** Begin Provided information **

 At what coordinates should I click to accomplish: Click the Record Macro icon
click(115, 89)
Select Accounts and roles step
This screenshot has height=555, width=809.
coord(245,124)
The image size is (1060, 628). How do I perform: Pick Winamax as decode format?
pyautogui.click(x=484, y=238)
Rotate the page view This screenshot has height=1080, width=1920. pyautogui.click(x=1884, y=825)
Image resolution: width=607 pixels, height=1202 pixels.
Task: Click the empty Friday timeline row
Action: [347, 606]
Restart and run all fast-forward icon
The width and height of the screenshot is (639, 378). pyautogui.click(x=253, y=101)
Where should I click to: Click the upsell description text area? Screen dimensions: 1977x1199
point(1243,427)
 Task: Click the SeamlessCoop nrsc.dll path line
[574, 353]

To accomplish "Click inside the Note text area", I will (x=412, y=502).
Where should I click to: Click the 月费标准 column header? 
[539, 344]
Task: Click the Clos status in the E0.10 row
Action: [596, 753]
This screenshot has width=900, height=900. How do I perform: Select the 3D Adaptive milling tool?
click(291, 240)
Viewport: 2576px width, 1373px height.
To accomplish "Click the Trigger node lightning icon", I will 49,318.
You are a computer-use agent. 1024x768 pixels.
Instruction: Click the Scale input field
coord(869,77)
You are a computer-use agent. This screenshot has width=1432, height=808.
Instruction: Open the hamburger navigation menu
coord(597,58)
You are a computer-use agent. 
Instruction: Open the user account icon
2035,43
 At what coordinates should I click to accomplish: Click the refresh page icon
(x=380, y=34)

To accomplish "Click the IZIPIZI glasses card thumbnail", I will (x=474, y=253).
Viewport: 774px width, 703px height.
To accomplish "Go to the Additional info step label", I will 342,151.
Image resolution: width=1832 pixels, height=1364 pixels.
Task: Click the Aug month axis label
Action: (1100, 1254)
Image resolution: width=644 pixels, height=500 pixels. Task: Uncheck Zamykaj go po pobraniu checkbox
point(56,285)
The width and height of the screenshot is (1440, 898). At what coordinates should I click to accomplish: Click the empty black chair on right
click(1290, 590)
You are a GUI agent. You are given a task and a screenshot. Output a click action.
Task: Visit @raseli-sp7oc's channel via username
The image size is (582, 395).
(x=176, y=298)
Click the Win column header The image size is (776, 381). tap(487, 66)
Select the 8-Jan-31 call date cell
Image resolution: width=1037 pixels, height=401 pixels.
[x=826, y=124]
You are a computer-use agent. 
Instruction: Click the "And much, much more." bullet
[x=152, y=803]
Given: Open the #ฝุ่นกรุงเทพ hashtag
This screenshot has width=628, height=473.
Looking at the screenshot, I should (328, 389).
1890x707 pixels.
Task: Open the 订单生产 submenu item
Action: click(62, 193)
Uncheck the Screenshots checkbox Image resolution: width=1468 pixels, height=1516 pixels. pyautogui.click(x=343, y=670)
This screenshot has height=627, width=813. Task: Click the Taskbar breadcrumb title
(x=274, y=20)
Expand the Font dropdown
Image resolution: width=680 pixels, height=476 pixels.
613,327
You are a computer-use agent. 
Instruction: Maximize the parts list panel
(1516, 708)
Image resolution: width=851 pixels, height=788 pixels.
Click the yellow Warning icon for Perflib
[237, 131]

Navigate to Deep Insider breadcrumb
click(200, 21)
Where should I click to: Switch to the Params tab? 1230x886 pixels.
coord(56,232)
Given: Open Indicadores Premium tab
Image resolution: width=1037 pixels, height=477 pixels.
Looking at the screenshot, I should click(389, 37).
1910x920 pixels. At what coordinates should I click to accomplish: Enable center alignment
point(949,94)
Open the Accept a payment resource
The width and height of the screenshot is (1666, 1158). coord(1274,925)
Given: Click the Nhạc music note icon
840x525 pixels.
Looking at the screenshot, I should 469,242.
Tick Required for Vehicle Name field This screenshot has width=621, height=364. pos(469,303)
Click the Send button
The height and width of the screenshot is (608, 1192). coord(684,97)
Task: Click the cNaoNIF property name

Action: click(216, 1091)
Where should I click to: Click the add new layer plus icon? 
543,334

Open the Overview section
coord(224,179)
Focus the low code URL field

** End Provided information **

■ **Instructions to follow**: Reproduce every line of the material above word for word, in its original order and with its line breaks.

■ **Final answer**:
 At what coordinates should I click to accomplish: Click the Record Macro icon
click(115, 89)
Select Accounts and roles step
This screenshot has height=555, width=809.
coord(245,124)
The image size is (1060, 628). How do I perform: Pick Winamax as decode format?
pyautogui.click(x=484, y=238)
Rotate the page view This screenshot has height=1080, width=1920. pyautogui.click(x=1884, y=825)
Image resolution: width=607 pixels, height=1202 pixels.
Task: Click the empty Friday timeline row
Action: [347, 606]
Restart and run all fast-forward icon
The width and height of the screenshot is (639, 378). pyautogui.click(x=253, y=101)
Where should I click to: Click the upsell description text area? Screen dimensions: 1977x1199
point(1243,427)
 Task: Click the SeamlessCoop nrsc.dll path line
[574, 353]

To accomplish "Click inside the Note text area", I will (x=412, y=502).
Where should I click to: Click the 月费标准 column header? 
[539, 344]
Task: Click the Clos status in the E0.10 row
Action: [596, 753]
This screenshot has width=900, height=900. How do I perform: Select the 3D Adaptive milling tool?
click(291, 240)
Viewport: 2576px width, 1373px height.
To accomplish "Click the Trigger node lightning icon", I will 49,318.
You are a computer-use agent. 1024x768 pixels.
Instruction: Click the Scale input field
coord(869,77)
You are a computer-use agent. This screenshot has width=1432, height=808.
Instruction: Open the hamburger navigation menu
coord(597,58)
You are a computer-use agent. 
Instruction: Open the user account icon
2035,43
 At what coordinates should I click to accomplish: Click the refresh page icon
(x=380, y=34)

To accomplish "Click the IZIPIZI glasses card thumbnail", I will (x=474, y=253).
Viewport: 774px width, 703px height.
To accomplish "Go to the Additional info step label", I will 342,151.
Image resolution: width=1832 pixels, height=1364 pixels.
Task: Click the Aug month axis label
Action: (1100, 1254)
Image resolution: width=644 pixels, height=500 pixels. Task: Uncheck Zamykaj go po pobraniu checkbox
point(56,285)
The width and height of the screenshot is (1440, 898). At what coordinates should I click to accomplish: Click the empty black chair on right
click(1290, 590)
You are a GUI agent. You are given a task and a screenshot. Output a click action.
Task: Visit @raseli-sp7oc's channel via username
The image size is (582, 395).
(x=176, y=298)
Click the Win column header The image size is (776, 381). tap(487, 66)
Select the 8-Jan-31 call date cell
Image resolution: width=1037 pixels, height=401 pixels.
[x=826, y=124]
You are a computer-use agent. 
Instruction: Click the "And much, much more." bullet
[x=152, y=803]
Given: Open the #ฝุ่นกรุงเทพ hashtag
This screenshot has width=628, height=473.
Looking at the screenshot, I should (328, 389).
1890x707 pixels.
Task: Open the 订单生产 submenu item
Action: click(62, 193)
Uncheck the Screenshots checkbox Image resolution: width=1468 pixels, height=1516 pixels. pyautogui.click(x=343, y=670)
This screenshot has height=627, width=813. Task: Click the Taskbar breadcrumb title
(x=274, y=20)
Expand the Font dropdown
Image resolution: width=680 pixels, height=476 pixels.
613,327
You are a computer-use agent. 
Instruction: Maximize the parts list panel
(1516, 708)
Image resolution: width=851 pixels, height=788 pixels.
Click the yellow Warning icon for Perflib
[237, 131]

Navigate to Deep Insider breadcrumb
click(200, 21)
Where should I click to: Switch to the Params tab? 1230x886 pixels.
coord(56,232)
Given: Open Indicadores Premium tab
Image resolution: width=1037 pixels, height=477 pixels.
Looking at the screenshot, I should click(389, 37).
1910x920 pixels. At what coordinates should I click to accomplish: Enable center alignment
point(949,94)
Open the Accept a payment resource
The width and height of the screenshot is (1666, 1158). coord(1274,925)
Given: Click the Nhạc music note icon
840x525 pixels.
Looking at the screenshot, I should 469,242.
Tick Required for Vehicle Name field This screenshot has width=621, height=364. pos(469,303)
Click the Send button
The height and width of the screenshot is (608, 1192). coord(684,97)
Task: Click the cNaoNIF property name

Action: click(216, 1091)
Where should I click to: Click the add new layer plus icon? 
543,334

Open the Overview section
coord(224,179)
Focus the low code URL field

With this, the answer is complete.